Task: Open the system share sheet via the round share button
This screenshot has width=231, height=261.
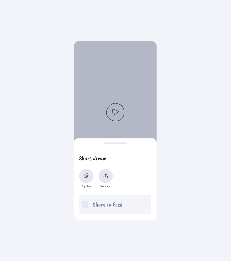Action: (x=106, y=176)
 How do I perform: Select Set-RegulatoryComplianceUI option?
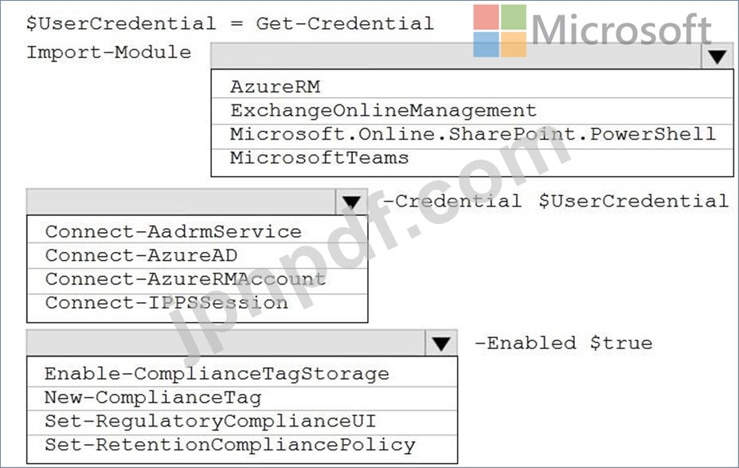pos(242,421)
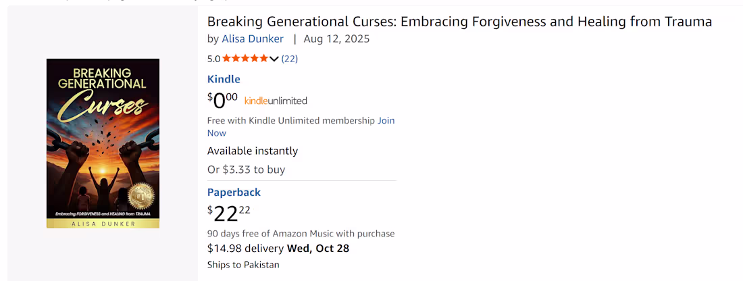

━━━━

*TASK GOAL*
Exactly the lines from the one with "How do I perform: Select" through the end of the listing above are to be repeated, with no pictures.

*TASK RESULT*
 How do I perform: Select Set-RegulatoryComplianceUI option?
pos(242,421)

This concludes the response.